DSS 2.2 Relase notes¶
Migration to DSS 2.2 from DSS 1.X is not supported. You should first migrate to the latest 2.0.X version. See DSS 2.0 Relase notes
Automatic migration from Data Science Studio 2.1.X is fully supported.
Automatic migration from Data Science Studio 2.0.X is supported, subject to the notes and limitations outlined in DSS 2.1 Relase notes
For automatic upgrade information, see Upgrading a DSS instance
DSS 2.2.5 is a bugfix version. For a summary of the major new features in the 2.2 series, see: https://www.dataiku.com/learn/whatsnew
Add support for reading database tables containing blobs (blobs are still skipped)
Fix a deadlock leading to DSS freezing
DSS 2.2.4 is a bugfix version. For a summary of the major new features in the 2.2 series, see: https://www.dataiku.com/learn/whatsnew
Add support for HortonWorks HDP 2.3.4
DSS 2.2.3 is a bugfix version. For a summary of the major new features in the 2.2 series, see: https://www.dataiku.com/learn/whatsnew
Fix a leak of threads that lead to an excessive resource consumption
Fix handling of timezones in Impala recipes (when running in “stream” mode) by workarounding a JDBC driver bug
Add support for new S3 signature algorithms, enabling support of newest AWS regions
Remove excessive debugging in ElasticSearch datasets
Fix unclickable Create recipe button with foreign datasets
Fix ability to use Unicode column names in Python recipes
Fix filters UI in “explicit extract from two datasets” mode in machine learning
Fix some cases where auto-setting model parameters doesn’t work
Fix refresh of data samples for clustering
DSS 2.2.2 contains both bug fixes and new features. For a summary of the major new features in the 2.2 series, see: https://learn.dataiku.com/whatsnew
Experimental Spark-on-S3 and EMR support¶
DSS 2.2.2 contains an experimental-only support for running Spark on S3 datasets, and for running on Amazon EMR.
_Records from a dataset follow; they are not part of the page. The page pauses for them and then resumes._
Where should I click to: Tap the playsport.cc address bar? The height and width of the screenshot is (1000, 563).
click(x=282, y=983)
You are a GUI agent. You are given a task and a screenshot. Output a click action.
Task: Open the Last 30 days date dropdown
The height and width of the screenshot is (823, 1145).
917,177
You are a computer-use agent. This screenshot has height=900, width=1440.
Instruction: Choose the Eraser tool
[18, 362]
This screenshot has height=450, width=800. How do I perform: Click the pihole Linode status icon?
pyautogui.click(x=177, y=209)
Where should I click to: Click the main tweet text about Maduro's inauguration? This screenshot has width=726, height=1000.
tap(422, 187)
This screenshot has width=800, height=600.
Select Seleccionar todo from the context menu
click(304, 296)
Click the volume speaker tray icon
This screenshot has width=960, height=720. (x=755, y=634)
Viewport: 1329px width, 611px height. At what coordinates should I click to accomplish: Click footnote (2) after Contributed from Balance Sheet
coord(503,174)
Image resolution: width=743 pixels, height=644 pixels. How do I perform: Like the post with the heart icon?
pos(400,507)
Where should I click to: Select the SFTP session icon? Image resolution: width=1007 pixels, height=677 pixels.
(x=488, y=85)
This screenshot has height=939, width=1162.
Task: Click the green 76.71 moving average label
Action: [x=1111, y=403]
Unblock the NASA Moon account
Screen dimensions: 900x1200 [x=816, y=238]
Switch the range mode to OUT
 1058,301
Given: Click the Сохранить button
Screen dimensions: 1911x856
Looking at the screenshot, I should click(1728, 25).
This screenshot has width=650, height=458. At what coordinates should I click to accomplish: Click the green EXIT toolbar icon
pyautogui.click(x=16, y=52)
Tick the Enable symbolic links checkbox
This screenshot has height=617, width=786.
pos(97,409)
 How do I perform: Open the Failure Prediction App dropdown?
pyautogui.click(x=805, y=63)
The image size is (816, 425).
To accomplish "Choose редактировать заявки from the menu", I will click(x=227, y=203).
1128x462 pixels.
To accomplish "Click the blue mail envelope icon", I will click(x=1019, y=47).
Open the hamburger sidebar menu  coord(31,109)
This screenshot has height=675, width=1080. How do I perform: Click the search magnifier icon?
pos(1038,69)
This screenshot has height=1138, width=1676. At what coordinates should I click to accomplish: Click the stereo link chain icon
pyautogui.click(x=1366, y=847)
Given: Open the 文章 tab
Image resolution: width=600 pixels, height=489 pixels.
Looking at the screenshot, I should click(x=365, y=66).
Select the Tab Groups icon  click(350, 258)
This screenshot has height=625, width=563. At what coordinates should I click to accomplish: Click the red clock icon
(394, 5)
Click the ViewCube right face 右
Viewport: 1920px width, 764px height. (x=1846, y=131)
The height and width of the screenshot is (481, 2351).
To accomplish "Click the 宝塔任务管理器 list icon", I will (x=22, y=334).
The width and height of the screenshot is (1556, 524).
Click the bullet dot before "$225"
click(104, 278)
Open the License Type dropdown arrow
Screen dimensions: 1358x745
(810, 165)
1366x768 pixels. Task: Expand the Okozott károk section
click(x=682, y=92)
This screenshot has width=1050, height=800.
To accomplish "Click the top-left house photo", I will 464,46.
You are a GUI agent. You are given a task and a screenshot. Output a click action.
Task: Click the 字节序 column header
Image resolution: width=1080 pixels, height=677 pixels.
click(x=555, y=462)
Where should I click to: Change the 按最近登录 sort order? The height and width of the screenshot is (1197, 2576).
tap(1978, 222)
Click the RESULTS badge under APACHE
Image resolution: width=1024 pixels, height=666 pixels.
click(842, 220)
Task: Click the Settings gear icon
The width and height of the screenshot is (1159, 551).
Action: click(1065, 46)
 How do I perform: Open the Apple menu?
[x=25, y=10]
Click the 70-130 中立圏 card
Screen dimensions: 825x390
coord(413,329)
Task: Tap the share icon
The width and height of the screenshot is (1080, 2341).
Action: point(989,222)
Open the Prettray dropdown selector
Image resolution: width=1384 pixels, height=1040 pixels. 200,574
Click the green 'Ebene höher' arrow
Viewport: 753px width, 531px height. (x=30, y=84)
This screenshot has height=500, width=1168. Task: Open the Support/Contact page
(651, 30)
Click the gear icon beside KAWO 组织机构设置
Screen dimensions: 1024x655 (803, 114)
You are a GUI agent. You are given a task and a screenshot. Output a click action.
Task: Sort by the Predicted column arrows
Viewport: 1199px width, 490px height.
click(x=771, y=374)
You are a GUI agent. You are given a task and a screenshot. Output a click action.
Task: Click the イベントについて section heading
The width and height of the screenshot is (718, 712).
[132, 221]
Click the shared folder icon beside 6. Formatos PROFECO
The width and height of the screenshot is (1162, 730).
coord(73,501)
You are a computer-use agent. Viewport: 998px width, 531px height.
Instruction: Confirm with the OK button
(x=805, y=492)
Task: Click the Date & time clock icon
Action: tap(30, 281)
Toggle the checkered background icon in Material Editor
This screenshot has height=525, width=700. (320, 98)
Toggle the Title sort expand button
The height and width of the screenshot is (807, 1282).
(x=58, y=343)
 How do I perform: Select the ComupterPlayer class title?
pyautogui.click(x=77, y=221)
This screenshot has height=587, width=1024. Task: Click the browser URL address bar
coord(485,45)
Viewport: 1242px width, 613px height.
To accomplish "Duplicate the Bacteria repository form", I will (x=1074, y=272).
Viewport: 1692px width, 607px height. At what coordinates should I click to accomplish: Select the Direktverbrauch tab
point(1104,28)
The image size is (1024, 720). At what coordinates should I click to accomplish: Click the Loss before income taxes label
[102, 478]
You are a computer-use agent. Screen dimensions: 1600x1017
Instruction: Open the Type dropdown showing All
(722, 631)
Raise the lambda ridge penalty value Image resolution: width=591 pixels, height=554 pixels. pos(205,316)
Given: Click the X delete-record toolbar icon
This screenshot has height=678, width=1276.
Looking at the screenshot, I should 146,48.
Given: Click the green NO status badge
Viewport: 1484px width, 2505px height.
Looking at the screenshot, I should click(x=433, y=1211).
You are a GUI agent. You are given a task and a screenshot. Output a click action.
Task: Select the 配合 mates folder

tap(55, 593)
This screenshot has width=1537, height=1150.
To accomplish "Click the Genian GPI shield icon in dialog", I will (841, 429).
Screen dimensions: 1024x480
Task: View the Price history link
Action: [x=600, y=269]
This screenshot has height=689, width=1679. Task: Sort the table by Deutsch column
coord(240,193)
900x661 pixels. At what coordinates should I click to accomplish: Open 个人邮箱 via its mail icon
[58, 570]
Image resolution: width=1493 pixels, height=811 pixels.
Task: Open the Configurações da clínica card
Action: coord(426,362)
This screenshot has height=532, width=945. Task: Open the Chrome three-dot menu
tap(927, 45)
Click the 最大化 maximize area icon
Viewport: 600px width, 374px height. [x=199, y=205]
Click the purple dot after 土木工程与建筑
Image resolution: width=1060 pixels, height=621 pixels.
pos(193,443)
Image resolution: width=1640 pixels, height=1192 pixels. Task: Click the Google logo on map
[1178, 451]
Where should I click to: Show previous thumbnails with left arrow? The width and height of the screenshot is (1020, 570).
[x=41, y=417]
Experimental SFTP support¶
You can now create datasets over SFTP connections. These datasets are available through the “RemoteFiles” (i.e. with local cache) mode.
S3 dataset can now target a custom endpoint
Fixed several issues handling complex types, especially on Avro datasets
Fixed case-sensitivity issues on Parquet datasets.
Fixed support for timestamp columns in Impala notebooks and recipes
Fixed issue with Kerberos connectivity
Fix mappings not correctly propagated in ElasticSearch
S3 now properly ignores hidden and special files
Fixed S3 support for single-file datasets
Fixed partitioned SQL query datasets
Fixed computation of output probability centiles when working with K-Fold cross-test
Fixed ability to remove input datasets in the Join recipe
The “Run” button in the R recipe editor has been fixed
Fixed “Push to editable” recipes always having the same name
Fixed ability to create recipes on foreign datasets
Fixed “Save” button badly behaving on SQL recipes
Do not display unavailable mass actions
Fixed MAX aggregation
Fixed storage types for custom aggregations
Window recipe: Fixed time-range bounding on Vertica
Visual data preparation¶
Fixed columns sometimes badly displaying when using mass removal
Fixed issue with numerical columns used as categorical
Fixed a few issues on Safari
Fixed “Add description” button on home page
DSS 2.2.1 is a bugfix release. For a summary of the new features in the 2.2.0, see: https://learn.dataiku.com/whatsnew
Introduced more support for partitioning and fix some related bugs
Fix bugs around boolean values in plugins configuration
Allow expansion of variables in plugin configuration
Make sure that new plugins are immediately recognized
Fix failure to save data when all columns had been previously removed
DSS 2.2.0 is a significant upgrade, that brings major new features to DSS.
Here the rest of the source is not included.